begin Excerpt to read

Construct a field of 9 elements – construct the addition and multiplication tables. Begin with polynomials having coefficients $0$, $1$, and $2$ (integers modulo $3$) and use the modulus $X^2+X+2$

I really am not sure what its asking. I know how to do the multiple and addition of a field of $9$ but not sure about the rest at all.

Any help? Or even a similar example? Help me understand. Thanks!

Am I being asked to mod the addition and multiplication tables by $\ X^2+X+2 \quad (8) \ $? Am I supposed to write out all possible polynomials with modulo $3$ coefficients and $\mathrm{mod} \ X^2+X+1$?

Make no sense to me.

  • $\begingroup$ I think the question is asking you for the splitting field of the polynomial $x^{2}+x+1$ over $\mathbb{Z}_{3}$. It should have 9 elements. $\endgroup$ Nov 26, 2013 at 5:35
  • 2
    $\begingroup$ Something is wrong. In the field of three elements $+1=-2$, so $$x^2+x+1=x^2-2x+1=(x-1)^2$$ is not irreducible!? Thus the quotient ring $\Bbb{F}_3[x]/\langle x^2+x+1\rangle$ is not a field. $\endgroup$ Nov 26, 2013 at 5:51
  • $\begingroup$ Sorry it suppsed to be X^2+X+2 $\endgroup$
    – user111532
    Nov 26, 2013 at 22:14
  • $\begingroup$ Does that make it make sense? I'm still clueless $\endgroup$
    – user111532
    Nov 26, 2013 at 22:15
  • $\begingroup$ Yes, that will fix the problem. $\endgroup$ Nov 27, 2013 at 12:56

1 Answer 1


Since $x^2+x+2=0$ it follows that also $x^2=-x-2\equiv 2x+1$ since working mod 3. The elements of the field are only the nine linear terms $ax+b$ where each of $a,b$ can be independently any of $0,1,2$ giving the desired total of $9$ elements. Addition is no problem since the overflow can be done componentwise, e.g. $2x+2+x+0=3x+2=0x+2.$

For multiplication you use the above $x^2=2x+1$ when needed, for example $$(2x+1)\cdot (x+2)=2x^2+5x+2=2x^2+2x+2,\tag{1}$$ since $5=2$ mod 3, and now put in $2x+1$ for the $x^2$ so that $2x^2=4x+2=x+2$ replaces the $2x^2$ term in $(1)$, so it comes out $(x+2)+2x+2=3x+4=3x+1=0x+1.$

Other multiplications are similar, using the $x^2=2x+1$ as needed.

end Excerpt to read

§ What is asked:
a) List every timestamp attached to a comment in the field-construction post.
b) In the field-construction post, what does the answer substitute for x^2 when it multiplies elements?
The listing after this point comes from a separate source.

begin Information shown

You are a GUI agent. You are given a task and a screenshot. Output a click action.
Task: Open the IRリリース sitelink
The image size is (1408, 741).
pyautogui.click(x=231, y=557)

end Information shown

§ Solved problems:
a)
Nov 26, 2013 at 5:35
Nov 26, 2013 at 5:51
Nov 26, 2013 at 22:14
Nov 26, 2013 at 22:15
Nov 27, 2013 at 12:56

b) It substitutes 2x + 1 for x^2.